Espediente da calciatore con il fiato corto. Per uscir di metafora, alzata di scarso ingegno del politico pescato con le mani nel sacco dei voti cattolici trafugati a sinistra. Insomma, questo politico cattolico, essendo così «adulto» da diventare adulterato, non conosce neanche la regola più elementare del gioco: se dici di essere cattolico e poi non ti sei comportato di conseguenza, o hai mentito prima o hai mentito dopo. In ogni caso, sempre mentitore rimani ed è inutile che ti butti a pesce in area di rigore.
Una persona di buon senso, credente o non credente, non può rimproverare un vescovo che chiede alle pecore del suo gregge di non indossare il mantello da lupo. È una richiesta che risponde alla logica più elementare. Tanto che il vescovo non può tollerare che ciò sia fatto neanche a scopo strategico perché darebbe scandalo.
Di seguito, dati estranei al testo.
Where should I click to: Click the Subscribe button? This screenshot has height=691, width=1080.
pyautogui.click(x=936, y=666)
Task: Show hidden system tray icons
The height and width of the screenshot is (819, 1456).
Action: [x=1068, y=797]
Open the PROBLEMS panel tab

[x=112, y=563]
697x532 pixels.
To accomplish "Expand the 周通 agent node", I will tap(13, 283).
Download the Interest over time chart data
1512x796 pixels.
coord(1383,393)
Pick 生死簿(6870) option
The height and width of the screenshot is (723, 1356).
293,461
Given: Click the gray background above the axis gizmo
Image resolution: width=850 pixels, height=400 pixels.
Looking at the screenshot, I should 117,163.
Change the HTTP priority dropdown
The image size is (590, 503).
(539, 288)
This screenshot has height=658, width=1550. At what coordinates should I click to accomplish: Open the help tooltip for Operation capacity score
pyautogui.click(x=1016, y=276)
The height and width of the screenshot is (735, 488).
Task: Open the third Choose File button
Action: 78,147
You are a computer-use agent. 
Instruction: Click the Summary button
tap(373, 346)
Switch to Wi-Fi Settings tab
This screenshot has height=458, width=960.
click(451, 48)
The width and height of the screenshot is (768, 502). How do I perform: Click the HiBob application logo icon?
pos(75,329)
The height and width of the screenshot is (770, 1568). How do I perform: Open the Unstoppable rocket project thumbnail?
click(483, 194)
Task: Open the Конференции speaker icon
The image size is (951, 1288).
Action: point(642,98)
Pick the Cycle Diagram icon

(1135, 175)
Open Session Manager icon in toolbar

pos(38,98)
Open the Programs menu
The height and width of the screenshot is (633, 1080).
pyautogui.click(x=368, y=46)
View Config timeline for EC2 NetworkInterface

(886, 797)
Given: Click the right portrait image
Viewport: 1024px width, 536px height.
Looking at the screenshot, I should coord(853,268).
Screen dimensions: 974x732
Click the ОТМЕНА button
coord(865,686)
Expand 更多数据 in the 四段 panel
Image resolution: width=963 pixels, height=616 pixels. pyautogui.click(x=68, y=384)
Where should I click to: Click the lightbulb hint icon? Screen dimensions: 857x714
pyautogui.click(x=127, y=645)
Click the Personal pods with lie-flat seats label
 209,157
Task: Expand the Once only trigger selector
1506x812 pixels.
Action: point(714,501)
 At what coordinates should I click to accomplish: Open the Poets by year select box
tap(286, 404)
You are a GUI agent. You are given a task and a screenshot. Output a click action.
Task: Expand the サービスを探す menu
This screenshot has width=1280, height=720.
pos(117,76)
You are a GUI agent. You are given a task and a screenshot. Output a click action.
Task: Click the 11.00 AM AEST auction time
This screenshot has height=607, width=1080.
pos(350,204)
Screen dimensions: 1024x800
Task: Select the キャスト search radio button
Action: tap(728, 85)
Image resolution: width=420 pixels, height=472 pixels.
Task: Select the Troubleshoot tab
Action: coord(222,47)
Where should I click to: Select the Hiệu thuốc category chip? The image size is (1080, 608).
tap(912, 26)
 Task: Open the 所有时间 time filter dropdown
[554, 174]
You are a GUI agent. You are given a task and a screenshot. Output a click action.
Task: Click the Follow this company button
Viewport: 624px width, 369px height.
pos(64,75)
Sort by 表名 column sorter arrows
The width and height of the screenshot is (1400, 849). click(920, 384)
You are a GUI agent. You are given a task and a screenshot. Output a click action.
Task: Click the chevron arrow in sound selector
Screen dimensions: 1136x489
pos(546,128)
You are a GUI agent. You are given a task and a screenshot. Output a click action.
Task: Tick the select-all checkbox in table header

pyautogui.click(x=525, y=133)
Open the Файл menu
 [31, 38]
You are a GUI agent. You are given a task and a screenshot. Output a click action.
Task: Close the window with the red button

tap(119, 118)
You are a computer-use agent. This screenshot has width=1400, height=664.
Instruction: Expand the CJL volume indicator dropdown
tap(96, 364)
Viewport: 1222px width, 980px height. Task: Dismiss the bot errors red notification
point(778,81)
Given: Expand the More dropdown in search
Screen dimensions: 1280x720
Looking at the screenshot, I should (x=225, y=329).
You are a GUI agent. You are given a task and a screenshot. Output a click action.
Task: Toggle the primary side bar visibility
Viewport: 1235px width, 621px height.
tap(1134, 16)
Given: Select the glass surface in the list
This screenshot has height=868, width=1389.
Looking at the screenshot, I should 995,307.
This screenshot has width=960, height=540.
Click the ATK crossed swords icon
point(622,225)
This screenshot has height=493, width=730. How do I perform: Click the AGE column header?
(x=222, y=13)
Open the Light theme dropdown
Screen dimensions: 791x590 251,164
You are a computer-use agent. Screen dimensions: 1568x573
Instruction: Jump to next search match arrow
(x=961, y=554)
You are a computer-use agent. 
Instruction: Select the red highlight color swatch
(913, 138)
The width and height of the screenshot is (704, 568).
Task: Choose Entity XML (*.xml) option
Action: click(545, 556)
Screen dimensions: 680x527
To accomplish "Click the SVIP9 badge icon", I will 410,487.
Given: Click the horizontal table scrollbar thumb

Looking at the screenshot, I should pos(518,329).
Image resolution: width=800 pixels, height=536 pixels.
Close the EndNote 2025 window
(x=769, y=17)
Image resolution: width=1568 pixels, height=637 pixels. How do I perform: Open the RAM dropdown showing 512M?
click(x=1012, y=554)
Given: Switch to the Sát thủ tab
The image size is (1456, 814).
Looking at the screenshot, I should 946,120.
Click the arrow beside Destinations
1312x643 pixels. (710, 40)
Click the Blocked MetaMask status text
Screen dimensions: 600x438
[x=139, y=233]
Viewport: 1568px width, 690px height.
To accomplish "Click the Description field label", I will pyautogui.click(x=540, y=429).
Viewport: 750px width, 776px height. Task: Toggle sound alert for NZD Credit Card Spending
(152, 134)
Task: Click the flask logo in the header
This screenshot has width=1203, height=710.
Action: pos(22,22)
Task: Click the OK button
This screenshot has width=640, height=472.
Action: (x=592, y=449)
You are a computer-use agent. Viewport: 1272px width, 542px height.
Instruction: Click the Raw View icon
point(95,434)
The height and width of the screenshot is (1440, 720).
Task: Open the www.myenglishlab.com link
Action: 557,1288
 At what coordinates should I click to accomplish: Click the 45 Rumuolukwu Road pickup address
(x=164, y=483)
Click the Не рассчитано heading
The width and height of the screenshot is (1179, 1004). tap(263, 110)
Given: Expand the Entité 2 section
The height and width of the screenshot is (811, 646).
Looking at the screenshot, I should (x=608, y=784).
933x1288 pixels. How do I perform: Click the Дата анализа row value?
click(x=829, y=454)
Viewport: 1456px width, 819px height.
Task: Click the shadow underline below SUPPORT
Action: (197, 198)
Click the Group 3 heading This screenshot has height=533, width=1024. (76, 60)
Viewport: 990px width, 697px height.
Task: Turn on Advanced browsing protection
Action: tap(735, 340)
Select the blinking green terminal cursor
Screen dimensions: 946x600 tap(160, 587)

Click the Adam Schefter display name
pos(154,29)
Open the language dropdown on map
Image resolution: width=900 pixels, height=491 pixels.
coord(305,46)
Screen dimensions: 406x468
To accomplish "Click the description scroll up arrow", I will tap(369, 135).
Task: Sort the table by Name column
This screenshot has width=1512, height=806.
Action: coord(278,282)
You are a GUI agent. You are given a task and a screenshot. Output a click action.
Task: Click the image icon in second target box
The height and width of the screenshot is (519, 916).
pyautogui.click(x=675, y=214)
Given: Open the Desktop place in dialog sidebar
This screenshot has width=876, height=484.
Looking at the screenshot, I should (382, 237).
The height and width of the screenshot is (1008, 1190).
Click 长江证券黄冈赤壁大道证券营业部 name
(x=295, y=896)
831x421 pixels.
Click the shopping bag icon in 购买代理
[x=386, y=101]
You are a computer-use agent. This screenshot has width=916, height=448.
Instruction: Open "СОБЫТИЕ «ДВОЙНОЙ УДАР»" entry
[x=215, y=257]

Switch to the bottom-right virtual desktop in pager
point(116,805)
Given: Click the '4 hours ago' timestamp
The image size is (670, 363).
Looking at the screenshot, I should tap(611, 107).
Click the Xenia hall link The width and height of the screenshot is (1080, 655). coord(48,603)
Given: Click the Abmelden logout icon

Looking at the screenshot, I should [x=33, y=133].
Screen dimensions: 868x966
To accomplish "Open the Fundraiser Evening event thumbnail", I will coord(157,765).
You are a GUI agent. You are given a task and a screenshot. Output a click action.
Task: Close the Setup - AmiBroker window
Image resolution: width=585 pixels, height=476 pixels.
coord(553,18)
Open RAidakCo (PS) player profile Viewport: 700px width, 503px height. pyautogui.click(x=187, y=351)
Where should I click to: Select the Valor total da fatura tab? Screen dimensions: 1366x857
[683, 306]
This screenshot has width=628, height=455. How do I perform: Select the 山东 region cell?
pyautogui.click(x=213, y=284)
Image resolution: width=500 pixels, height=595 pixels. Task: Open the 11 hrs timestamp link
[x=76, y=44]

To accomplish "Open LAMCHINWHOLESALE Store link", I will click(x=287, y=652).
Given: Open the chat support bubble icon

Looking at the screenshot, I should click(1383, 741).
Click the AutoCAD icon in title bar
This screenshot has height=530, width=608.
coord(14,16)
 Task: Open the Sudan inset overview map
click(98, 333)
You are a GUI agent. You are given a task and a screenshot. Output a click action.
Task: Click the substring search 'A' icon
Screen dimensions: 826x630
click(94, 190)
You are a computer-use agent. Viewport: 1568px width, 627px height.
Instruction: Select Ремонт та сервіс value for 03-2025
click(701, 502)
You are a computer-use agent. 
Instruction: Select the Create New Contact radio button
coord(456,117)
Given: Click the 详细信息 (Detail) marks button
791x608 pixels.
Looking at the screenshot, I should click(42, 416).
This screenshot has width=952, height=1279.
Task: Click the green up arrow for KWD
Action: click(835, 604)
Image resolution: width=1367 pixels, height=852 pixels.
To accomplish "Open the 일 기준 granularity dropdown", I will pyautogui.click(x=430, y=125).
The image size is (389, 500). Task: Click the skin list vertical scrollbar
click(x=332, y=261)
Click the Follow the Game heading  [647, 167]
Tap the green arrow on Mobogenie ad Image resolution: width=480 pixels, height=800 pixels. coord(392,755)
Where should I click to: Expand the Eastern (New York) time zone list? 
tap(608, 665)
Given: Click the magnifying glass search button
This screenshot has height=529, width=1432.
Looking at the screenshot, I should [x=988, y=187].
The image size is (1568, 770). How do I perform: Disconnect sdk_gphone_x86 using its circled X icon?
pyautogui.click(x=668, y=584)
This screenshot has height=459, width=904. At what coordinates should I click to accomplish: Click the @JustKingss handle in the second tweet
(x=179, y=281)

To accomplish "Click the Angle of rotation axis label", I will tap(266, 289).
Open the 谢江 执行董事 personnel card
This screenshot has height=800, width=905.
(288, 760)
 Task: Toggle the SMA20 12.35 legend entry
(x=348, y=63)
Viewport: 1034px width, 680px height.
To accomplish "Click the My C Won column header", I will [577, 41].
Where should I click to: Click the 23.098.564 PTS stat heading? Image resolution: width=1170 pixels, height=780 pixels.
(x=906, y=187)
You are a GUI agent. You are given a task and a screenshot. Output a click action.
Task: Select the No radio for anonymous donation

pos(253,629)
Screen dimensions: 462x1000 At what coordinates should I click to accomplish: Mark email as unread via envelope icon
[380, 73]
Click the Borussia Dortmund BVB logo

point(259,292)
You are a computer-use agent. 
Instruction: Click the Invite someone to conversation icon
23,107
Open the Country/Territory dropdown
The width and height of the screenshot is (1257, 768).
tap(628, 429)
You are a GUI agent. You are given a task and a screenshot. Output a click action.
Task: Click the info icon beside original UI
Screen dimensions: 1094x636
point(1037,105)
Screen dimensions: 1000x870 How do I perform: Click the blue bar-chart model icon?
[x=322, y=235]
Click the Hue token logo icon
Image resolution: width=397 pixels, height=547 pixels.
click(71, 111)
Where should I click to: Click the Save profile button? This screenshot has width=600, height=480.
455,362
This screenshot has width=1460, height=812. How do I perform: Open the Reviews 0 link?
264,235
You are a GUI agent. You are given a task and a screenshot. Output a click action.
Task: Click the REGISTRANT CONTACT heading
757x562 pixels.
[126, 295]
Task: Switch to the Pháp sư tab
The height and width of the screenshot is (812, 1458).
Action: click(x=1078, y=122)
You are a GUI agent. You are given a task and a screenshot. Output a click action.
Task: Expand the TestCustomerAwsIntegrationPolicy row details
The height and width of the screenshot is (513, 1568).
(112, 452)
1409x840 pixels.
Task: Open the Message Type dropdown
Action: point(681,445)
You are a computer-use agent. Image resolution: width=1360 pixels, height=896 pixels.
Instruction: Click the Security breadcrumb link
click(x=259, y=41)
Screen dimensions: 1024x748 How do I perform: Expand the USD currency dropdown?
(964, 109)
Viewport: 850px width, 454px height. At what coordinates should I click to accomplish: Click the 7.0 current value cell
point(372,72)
Una bella tegola su quei cattolici che pensavano di aver trovato la quadratura del cerchio con il costituendo Partito democratico: quella palude in cui, sotto la cappa veltroniana, tutto è uguale al contrario di tutto. Alla Festa dell’Unità di Bologna si è persino tentato di dire che Guareschi, con l’invenzione di don Camillo e di Peppone, avrebbe preconizzato il Pd: c’erano pure i figuranti del prete e del sindaco di Mondo piccolo che giravano tra il pubblico con tanto di sorriso stampato in faccia.
Ma erano figuranti. Perché il vero don Camillo, per il bene delle anime e il bene comune, avrebbe messo in pratica da par suo ciò che da sempre insegna la dottrina cattolica. E Peppone, che è un comunista serio, non si sarebbe nemmeno sognato di chiedere il rigore.